Sano come un ultracentenario
Più si invecchia più in genere aumentano le probabilità di ricevere una diagnosi di malattie di cuore, tumori, demenze. Ma arriva un punto in cui la curva cambia direzione e il rischio non aumenta più, anzi diminuisce: chi arriva a 100 anni ha minori probabilità di sviluppare un infarto, l’Alzheimer o di morire di cancro.
Molti centenari stupiscono per le buone condizioni mentali e di salute. E chi muore oltre i 105 anni spesso si addormenta senza accorgersene o solo dopo pochi giorni dal peggioramento delle condizioni.

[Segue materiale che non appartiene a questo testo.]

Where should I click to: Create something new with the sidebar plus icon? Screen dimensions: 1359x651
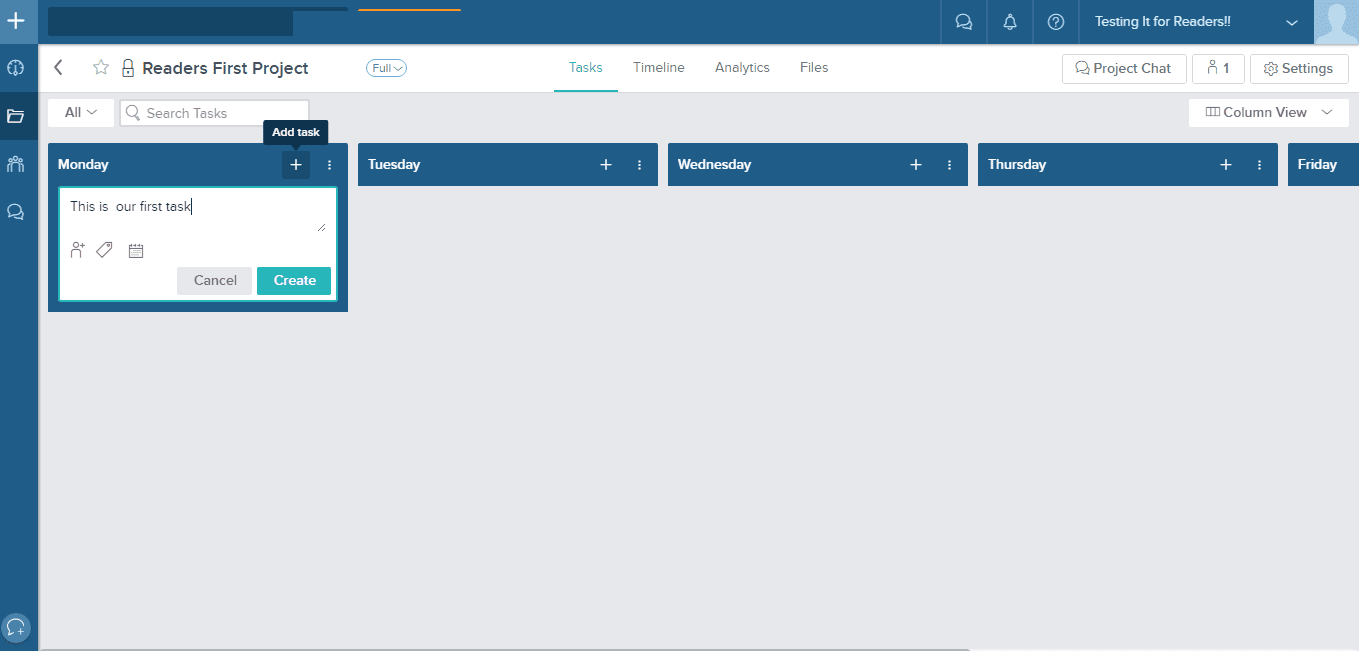click(x=19, y=21)
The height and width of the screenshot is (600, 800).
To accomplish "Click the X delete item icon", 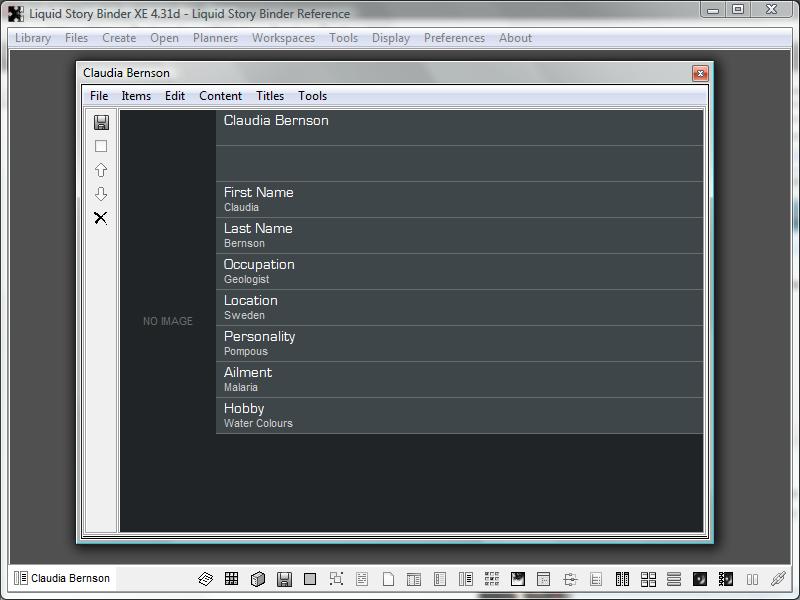I will [x=101, y=218].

Sulla questione gli scienziati si arrovellano da tempo. Significa che, superata la fase critica, ci sono meno minacce alla salute o che le stesse condizioni che tengono alla larga le malattie croniche più comuni facilitano il raggiungimento di compleanni record?
Questa seconda ipotesi gode di maggior fortuna, ma apre anche altre domande: riuscire a passare indenni l’età dei primi acciacchi per arrivare in ottima forma a spegnere cento candeline è questione di geni o di stili di vita? È un dono che ci arriva in eredità dai nostri genitori o un risultato da conquistare con le nostre scelte? Probabilmente entrambe le cose, anche se i ricercatori si dividono tra chi dà maggior peso alle caratteristiche genetiche e chi all’ambiente (dall’inquinamento di aria e acqua al livello di stress lavorativo, dall’alimentazione alle consuetudini di una popolazione), ma anche alle scelte individuali, come quella di fumare.
Una componente ereditaria probabilmente c’è: un’alta aspettativa di vita spesso si ritrova in diversi membri della stessa famiglia. Dal punto di vista biologico, l’invecchiamento va di pari passo con un accorciamento delle estremità dei cromosomi, i bastoncini formati dal Dna arrotolato che, nel nucleo delle cellule, contengono le nostre informazioni genetiche. L’accorciamento di tali estremità, dette «telomeri», come una bomba a orologeria segna il tempo rimasto alla cellula e, a un livello superiore, all’individuo.